- [WORK TO COMPLETE] From the line containing "Task: Click the Rejestr >> button" through the last line of the entries, output the text exactly. Pictures stay out.

Collection entries
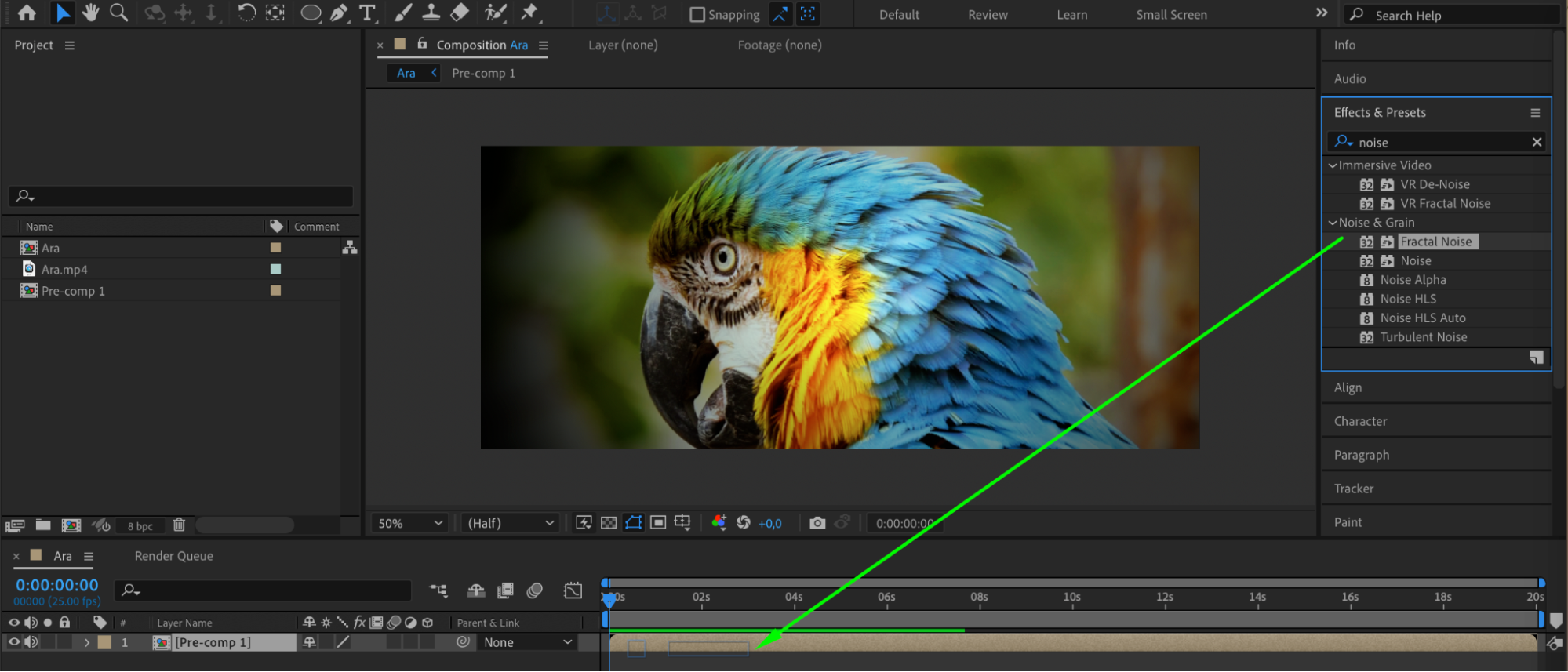Open the Pre-comp 1 breadcrumb
Screen dimensions: 1568x672
click(483, 73)
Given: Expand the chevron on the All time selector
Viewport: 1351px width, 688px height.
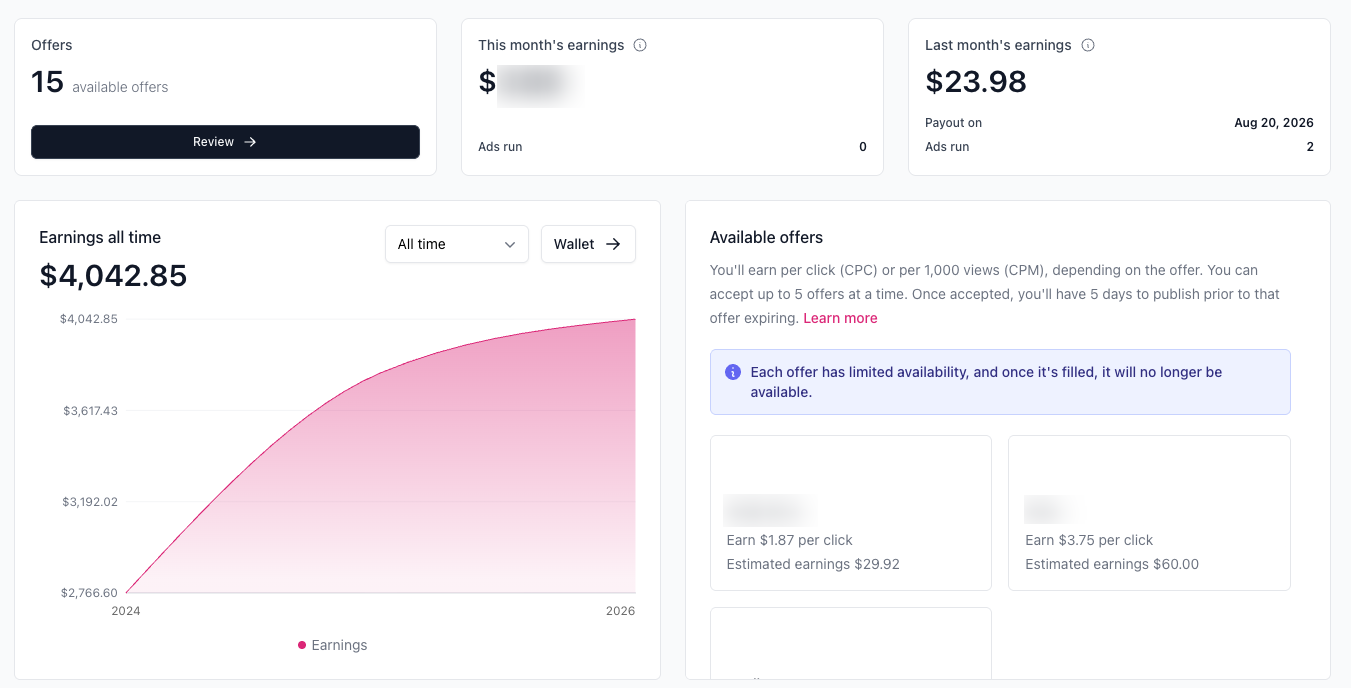Looking at the screenshot, I should click(510, 244).
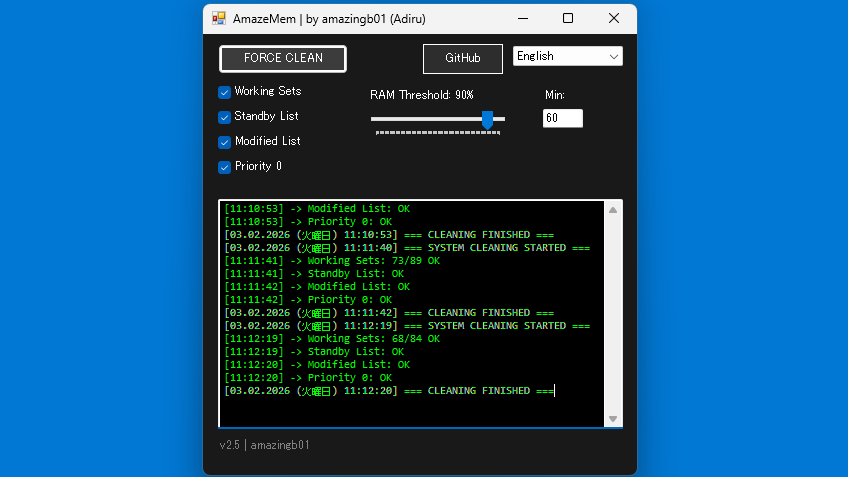
Task: Toggle the Priority 0 checkbox
Action: (225, 167)
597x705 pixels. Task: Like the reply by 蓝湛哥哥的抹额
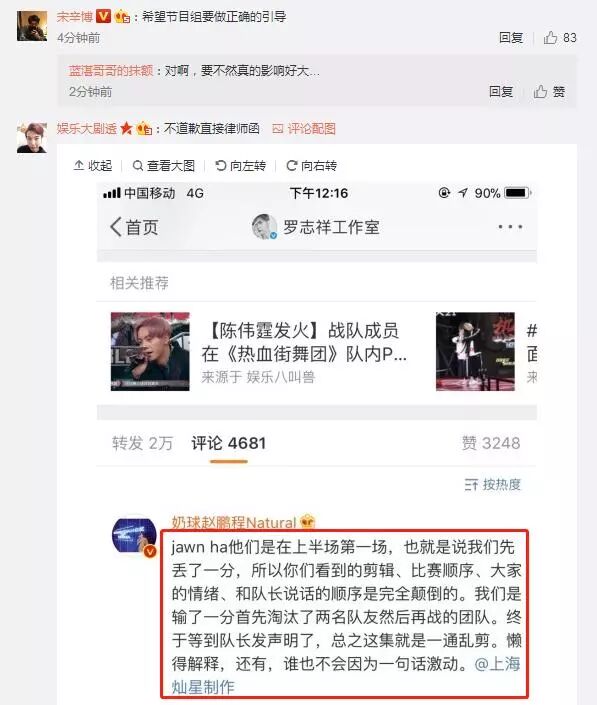(x=549, y=92)
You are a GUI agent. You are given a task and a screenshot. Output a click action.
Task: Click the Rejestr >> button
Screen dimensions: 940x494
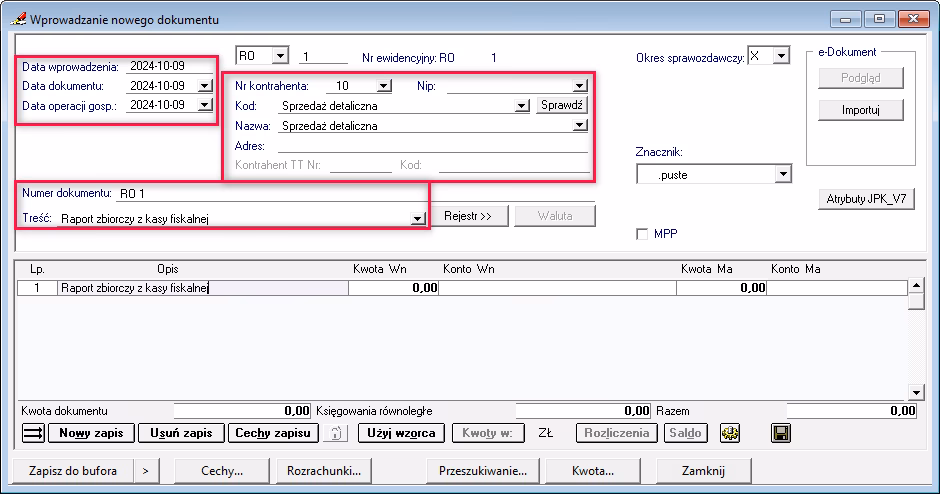click(x=468, y=216)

- [YOUR RESPONSE]
Task: Click the Rejestr >> button
Screen dimensions: 940x494
click(x=468, y=216)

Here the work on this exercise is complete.